Извлечённый текст:
Поэт С.-Т. Колридж в лекциях о Шекспире, характеризуя особенности пьес последнего, отметил, в частности, и такую: «Ожидание Шекспир предпочитает неожиданности»1. И действительно, создавая драматическую ситуацию, Шекспир готовит к ней зрителя заранее. Это делается постепенно.

В качестве примера остановимся на «Ромео и Джульетте». После грозовой сцены боя между сторонниками Монтекки и Капулетти следует ряд мирных эпизодов. Напряжение как бы проходит. Предстоит бал у Капулетти. Ромео и его друзья решаются на смелую шутку: они идут в масках на празднество к враждующей семье. Когда друзья, балагуря, подходят к дому Капулетти, Ромео вдруг охватывает предчувствие:

Добра не жду. Неведомое что-то,
Что спрятано пока еще во тьме,
Но зародится с нынешнего бала,
Безвременно укоротят мне жизнь
Виной каких-то страшных обстоятельств.

(I, 4, 107. БП)

Проходит некоторое время, и в сцене расставания юных героев клятвы верности вдруг перебиваются страшным предчувствием, на этот раз Джульетты:

О боже, у меня недобрый глаз!
Ты показался мне отсюда, сверху,
Опущенным на гробовое дно
И, если верить глазу, страшно бледным.

(III, 5, 54. БП)

Перед тем как выпить снотворный напиток, данный ей монахом Лоренцо, Джульетта испытывает страх: не задохнется ли она в гробнице, сохранит ли рассудок «средь царства смерти и полночной тьмы»? Видения, которые тревожат ее воображение, подготовляют нас к развязке.

Шекспир любит предварять действие описаниями, подготовляющими зрителя к тому, что он увидит. Много примеров этого дает «Гамлет». Еще до появления призрака о нем рассказывает Марцелл: привидение уже появлялось две ночи подряд. Горацио, как мы узнаем, не верит в привидения и «считает это все / Игрой воображенья». Марцелл настаивает: «разрешите штурмовать ваш слух, / Столь укрепленный против нас, рассказом / О виденном». Как только он доходит до того момента, когда появился призрак, тот и в самом деле возникает перед стражниками и Горацио (I, 1). Убедившись в существовании призрака, Горацио предсказывает:

Подробностей разгадки я не знаю.
Но в общем, вероятно, это знак
Грозящих государству потрясений.

Исходные данные:
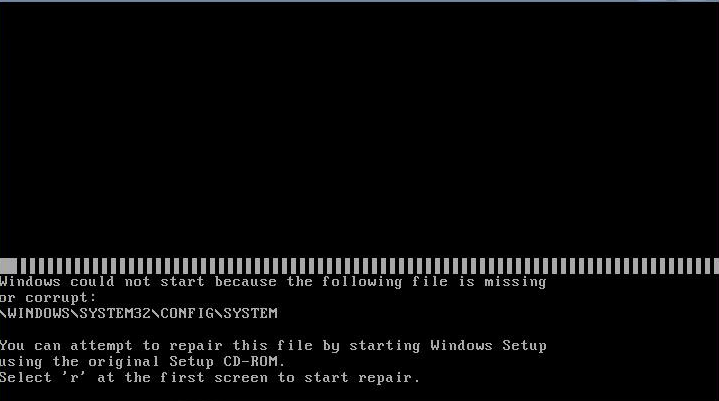Click the word "original" before Setup CD-ROM

(124, 362)
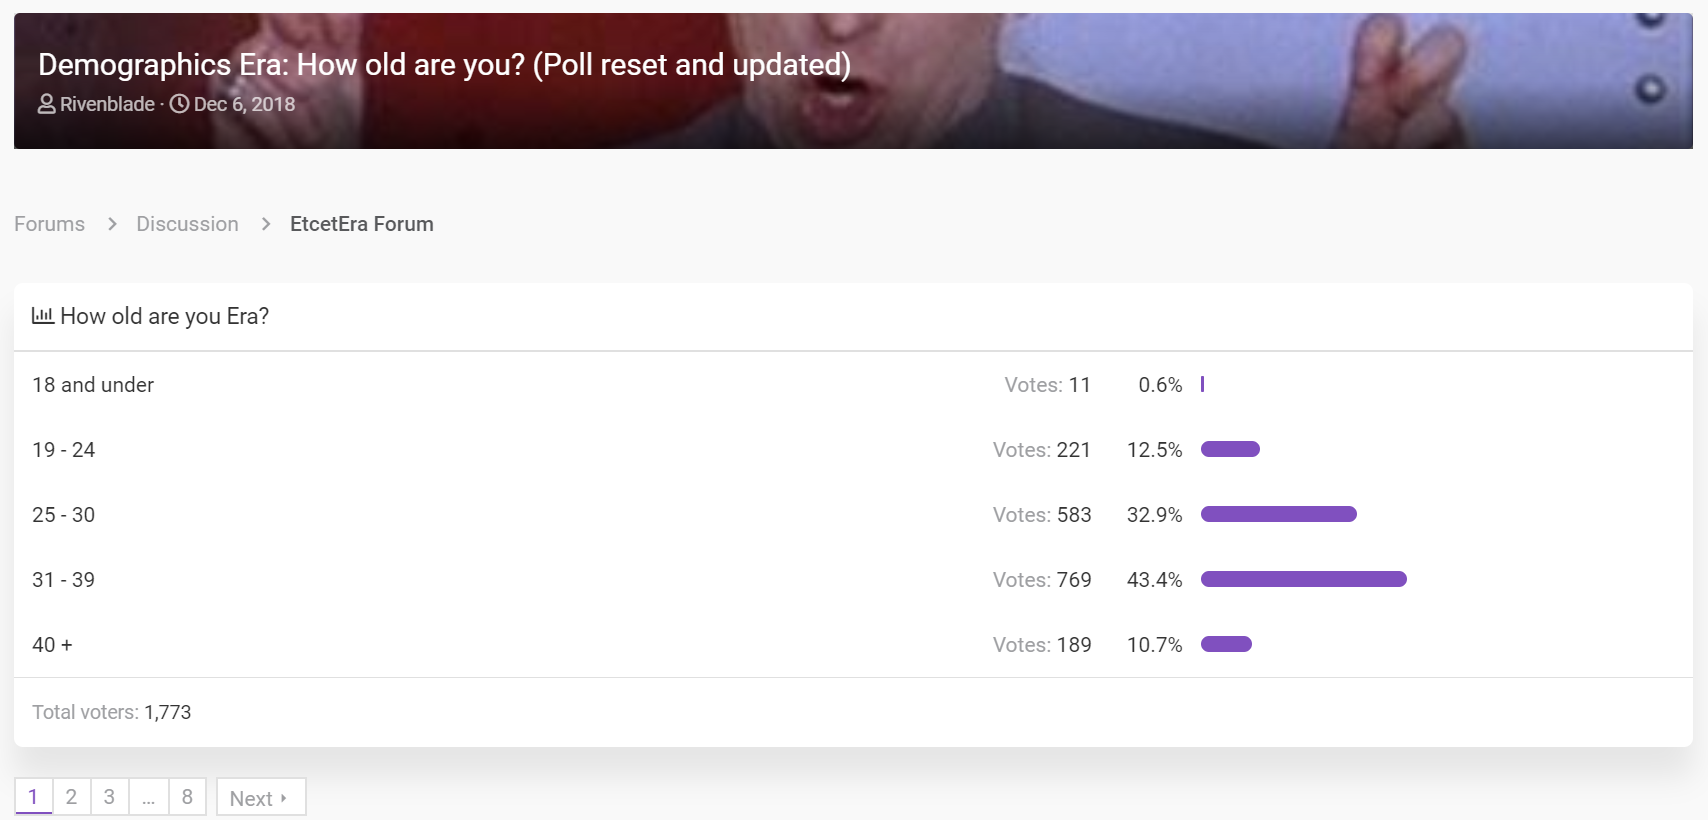Click the Next page button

Условие задания: Пожалуйста, перепишите отрывок текста о Шекспире от слов «Добра не жду.» до слов «меня недобрый глаз!» включительно, заменив «клятвы верности» на «обеты верности».

Ответ к заданию:
Добра не жду. Неведомое что-то,
Что спрятано пока еще во тьме,
Но зародится с нынешнего бала,
Безвременно укоротят мне жизнь
Виной каких-то страшных обстоятельств.

(I, 4, 107. БП)

Проходит некоторое время, и в сцене расставания юных героев обеты верности вдруг перебиваются страшным предчувствием, на этот раз Джульетты:

О боже, у меня недобрый глаз!